To determine the effectiveness of rehabilitation program that included positioning, range of motion (ROM) exercise, pumping exercise, breathing exercise, strengthening exercise, scar massage, positioning, endurance exercise and gait training to improve burn injury and skin grafting condition.
A case report was reviewed in a A 29-year-old male who got rehabilitation program due to struck by fire caused by a machine that exploded and emitted fire then spreaded to his face, stomach, waist, hands and both legs. He was carried out to emergency room and in unconscious condition. He was done for debridement and a split-thickness skin grafting (STSG) on his hands.

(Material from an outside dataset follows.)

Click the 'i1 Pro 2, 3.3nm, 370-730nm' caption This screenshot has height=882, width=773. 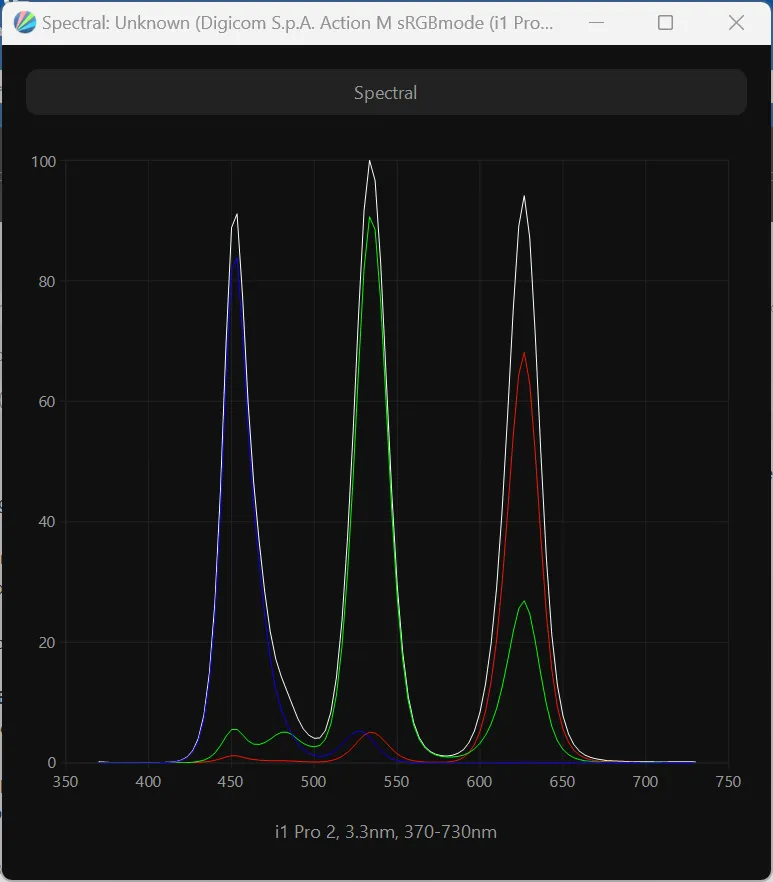coord(386,832)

After undergoing physical therapy management for one month, the results showed a significant increase in the ROM on wrist, hip, knee and ankle, reduce movement pain (4/10 to 3/10), Vancouver score especially for vascularization (2 to 1), lower limb functional index (9/10 to 8/10), functional Rated Wrist Evaluation (pain;23/50 to 4/50), (functional subscale; 46/50 to a27/50). Conversely, the value of swollen, muscle strength, skin integrity, functional by bartel index did not improve. Conclusions: Physical therapy rehabilitation in burn injury and post skin grafting can increase ROM, pain, vascularization, upper and lower functional abilities.
Physiotherapy rehabilitation in burn injury and post skin grafting can increase ROM, pain, vascularization, upper and lower functional abilities.
Physiotherapy rehabilitation is needed in patient with burn injury and after skin reconstruction to improve the condition of patient and better functional activities.